- Excerpt to read -
________________________

# **Chapter 9: Main Memory**



## **Ch.1: How a Modern Computer Works**

A von Neumann architecture and a depiction of the interplay of all components of a computer system:





#### **Q:** Where can be the system bottleneck?

- CPU?
- Memory access?
- Disk access?
- External input (User input, network connection, etc.)?
- Depends on the application
  - Q: For each system component above, describe an application/program that would create a bottleneck



#### **Ch.1: Storage-device hierarchy**





#### **Ch.1: Performance of Various Levels of Storage**

| Level                        | 1                                            | 2                                   | 3                | 4                | 5                |
|------------------------------|----------------------------------------------|-------------------------------------|------------------|------------------|------------------|
| Name                         | registers                                    | cache                               | main memory      | solid state disk | magnetic disk    |
| Typical size                 | < 1 KB                                       | < 16MB                              | < 64GB           | < 1 TB           | < 10 TB          |
| Implementation<br>technology | custom memory<br>with multiple<br>ports CMOS | on-chip or<br>off-chip<br>CMOS SRAM | CMOS SRAM        | flash memory     | magnetic disk    |
| Access time (ns)             | 0.25 - 0.5                                   | 0.5 - 25                            | 80 - 250         | 25,000 - 50,000  | 5,000,000        |
| Bandwidth (MB/sec)           | 20,000 - 100,000                             | 5,000 - 10,000                      | 1,000 - 5,000    | 500              | 20 - 150         |
| Managed by                   | compiler                                     | hardware                            | operating system | operating system | operating system |
| Backed by                    | cache                                        | main memory                         | disk             | disk             | disk or tape     |

Movement between levels of storage hierarchy can be explicit or implicit



#### **Duties of a Memory Management System**

- Define an address representation that can be translated between CPU, memory, and program (the code)

________________________

- Records provided -
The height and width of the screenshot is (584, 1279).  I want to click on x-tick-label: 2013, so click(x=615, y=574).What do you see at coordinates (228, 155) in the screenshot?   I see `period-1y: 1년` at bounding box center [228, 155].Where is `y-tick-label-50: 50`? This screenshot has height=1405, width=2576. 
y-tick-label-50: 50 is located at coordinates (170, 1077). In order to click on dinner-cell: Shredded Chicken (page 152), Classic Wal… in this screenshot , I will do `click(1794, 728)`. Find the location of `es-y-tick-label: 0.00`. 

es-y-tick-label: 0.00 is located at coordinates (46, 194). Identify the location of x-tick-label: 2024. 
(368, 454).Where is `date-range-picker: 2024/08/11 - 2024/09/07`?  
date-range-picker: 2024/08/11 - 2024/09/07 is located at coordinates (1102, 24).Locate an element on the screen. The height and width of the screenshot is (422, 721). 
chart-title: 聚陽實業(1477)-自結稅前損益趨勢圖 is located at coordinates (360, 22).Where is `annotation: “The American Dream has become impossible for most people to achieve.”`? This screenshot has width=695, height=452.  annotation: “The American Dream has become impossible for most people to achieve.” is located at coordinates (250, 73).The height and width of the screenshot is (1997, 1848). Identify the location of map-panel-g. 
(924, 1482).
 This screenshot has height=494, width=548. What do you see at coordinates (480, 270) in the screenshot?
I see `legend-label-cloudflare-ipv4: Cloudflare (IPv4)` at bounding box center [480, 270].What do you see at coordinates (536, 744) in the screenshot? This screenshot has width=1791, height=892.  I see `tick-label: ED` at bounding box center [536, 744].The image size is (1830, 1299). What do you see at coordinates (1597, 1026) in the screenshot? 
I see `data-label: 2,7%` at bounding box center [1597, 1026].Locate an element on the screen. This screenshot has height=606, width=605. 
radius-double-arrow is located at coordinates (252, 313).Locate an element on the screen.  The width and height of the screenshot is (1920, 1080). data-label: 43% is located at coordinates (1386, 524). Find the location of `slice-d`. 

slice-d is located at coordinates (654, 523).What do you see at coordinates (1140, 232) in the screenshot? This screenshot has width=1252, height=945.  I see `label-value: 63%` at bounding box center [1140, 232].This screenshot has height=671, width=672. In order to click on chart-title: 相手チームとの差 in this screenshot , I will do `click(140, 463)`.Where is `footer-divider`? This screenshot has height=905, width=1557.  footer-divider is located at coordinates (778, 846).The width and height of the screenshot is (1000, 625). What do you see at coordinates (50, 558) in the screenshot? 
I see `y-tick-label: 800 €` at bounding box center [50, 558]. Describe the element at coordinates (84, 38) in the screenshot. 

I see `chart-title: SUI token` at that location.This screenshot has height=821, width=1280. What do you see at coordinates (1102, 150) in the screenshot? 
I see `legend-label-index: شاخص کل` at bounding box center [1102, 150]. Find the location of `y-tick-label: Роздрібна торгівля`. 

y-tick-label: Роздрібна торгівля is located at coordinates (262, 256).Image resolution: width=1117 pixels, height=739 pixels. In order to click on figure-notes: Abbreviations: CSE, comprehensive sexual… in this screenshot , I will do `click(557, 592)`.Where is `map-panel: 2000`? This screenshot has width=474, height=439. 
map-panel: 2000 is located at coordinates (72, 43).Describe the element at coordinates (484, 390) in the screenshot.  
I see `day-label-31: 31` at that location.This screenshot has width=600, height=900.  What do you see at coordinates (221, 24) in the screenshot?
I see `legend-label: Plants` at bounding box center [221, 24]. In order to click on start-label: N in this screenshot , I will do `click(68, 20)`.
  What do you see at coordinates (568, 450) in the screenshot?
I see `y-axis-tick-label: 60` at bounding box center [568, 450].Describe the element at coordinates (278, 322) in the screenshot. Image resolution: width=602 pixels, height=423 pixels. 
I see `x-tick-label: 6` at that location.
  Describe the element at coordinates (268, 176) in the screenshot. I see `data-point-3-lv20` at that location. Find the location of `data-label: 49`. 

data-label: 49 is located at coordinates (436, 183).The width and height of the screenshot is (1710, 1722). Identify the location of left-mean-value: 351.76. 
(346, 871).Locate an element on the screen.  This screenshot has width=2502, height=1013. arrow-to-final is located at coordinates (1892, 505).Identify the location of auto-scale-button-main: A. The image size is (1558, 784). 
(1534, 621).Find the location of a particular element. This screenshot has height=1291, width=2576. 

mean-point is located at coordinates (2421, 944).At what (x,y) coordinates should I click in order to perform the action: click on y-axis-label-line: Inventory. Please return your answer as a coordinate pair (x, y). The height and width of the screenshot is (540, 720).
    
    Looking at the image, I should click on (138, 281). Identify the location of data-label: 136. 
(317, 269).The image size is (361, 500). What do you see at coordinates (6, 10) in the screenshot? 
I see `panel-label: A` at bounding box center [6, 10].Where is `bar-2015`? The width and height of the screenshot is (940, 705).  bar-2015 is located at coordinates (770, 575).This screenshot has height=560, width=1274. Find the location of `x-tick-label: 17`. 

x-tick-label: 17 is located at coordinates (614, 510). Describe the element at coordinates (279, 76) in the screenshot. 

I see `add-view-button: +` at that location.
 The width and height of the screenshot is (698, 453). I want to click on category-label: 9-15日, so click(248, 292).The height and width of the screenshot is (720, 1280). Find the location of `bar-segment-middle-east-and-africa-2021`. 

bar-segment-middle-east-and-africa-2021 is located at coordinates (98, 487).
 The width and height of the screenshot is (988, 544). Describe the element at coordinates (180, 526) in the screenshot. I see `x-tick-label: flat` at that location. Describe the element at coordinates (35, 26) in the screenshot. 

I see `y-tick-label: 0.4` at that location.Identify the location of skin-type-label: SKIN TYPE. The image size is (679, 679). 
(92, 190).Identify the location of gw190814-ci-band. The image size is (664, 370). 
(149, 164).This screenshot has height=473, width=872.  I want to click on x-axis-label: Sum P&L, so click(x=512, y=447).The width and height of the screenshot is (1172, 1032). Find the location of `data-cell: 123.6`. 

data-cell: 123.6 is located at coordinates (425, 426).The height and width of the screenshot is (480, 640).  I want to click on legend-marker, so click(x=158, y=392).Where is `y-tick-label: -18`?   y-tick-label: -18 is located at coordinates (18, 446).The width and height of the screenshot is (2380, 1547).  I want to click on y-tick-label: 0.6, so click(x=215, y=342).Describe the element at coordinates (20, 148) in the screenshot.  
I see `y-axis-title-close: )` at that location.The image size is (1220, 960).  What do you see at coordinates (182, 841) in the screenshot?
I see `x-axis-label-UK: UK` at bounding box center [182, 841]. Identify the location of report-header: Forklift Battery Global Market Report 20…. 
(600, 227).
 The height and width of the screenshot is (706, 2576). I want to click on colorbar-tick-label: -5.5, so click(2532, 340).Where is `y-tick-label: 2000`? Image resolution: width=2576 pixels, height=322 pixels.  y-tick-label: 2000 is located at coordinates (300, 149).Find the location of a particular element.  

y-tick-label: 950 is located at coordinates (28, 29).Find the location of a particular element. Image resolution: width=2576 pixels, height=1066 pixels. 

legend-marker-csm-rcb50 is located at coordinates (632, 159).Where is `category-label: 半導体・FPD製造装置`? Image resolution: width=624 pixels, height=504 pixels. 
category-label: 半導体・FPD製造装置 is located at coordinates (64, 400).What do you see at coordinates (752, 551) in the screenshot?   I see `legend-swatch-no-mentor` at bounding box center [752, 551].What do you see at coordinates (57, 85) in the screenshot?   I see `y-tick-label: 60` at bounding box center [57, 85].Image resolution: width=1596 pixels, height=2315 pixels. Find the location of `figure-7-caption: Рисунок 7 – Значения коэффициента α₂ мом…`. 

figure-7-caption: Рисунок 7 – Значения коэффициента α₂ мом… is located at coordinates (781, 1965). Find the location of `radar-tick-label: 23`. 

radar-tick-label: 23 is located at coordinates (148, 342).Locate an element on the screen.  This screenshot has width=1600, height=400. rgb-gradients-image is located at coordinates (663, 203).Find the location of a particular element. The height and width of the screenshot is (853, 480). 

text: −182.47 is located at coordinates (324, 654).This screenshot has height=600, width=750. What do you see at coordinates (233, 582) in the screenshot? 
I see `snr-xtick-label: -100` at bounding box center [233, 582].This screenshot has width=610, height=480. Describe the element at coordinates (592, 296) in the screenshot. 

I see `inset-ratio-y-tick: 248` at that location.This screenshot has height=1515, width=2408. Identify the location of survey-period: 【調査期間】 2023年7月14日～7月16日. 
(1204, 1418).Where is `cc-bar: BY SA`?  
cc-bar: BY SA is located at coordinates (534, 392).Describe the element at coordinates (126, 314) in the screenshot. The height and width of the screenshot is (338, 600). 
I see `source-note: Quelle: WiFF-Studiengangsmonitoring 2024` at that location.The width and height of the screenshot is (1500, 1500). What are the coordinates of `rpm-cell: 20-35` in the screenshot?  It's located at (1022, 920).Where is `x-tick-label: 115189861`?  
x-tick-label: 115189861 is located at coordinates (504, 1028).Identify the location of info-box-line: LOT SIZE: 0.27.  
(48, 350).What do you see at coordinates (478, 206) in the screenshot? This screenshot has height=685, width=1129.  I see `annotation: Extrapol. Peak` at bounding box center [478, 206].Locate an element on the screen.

________________________

- List of tasks -
1. Name every storage level listed in the performance table of the main memory notes.
2. Copy the main memory notes from "Movement between levels" to "program (the code)", swapping "explicit" for "manual".

- Solved problems -
1. registers, cache, main memory, solid state disk, magnetic disk

2.
Movement between levels of storage hierarchy can be manual or implicit



#### **Duties of a Memory Management System**

- Define an address representation that can be translated between CPU, memory, and program (the code)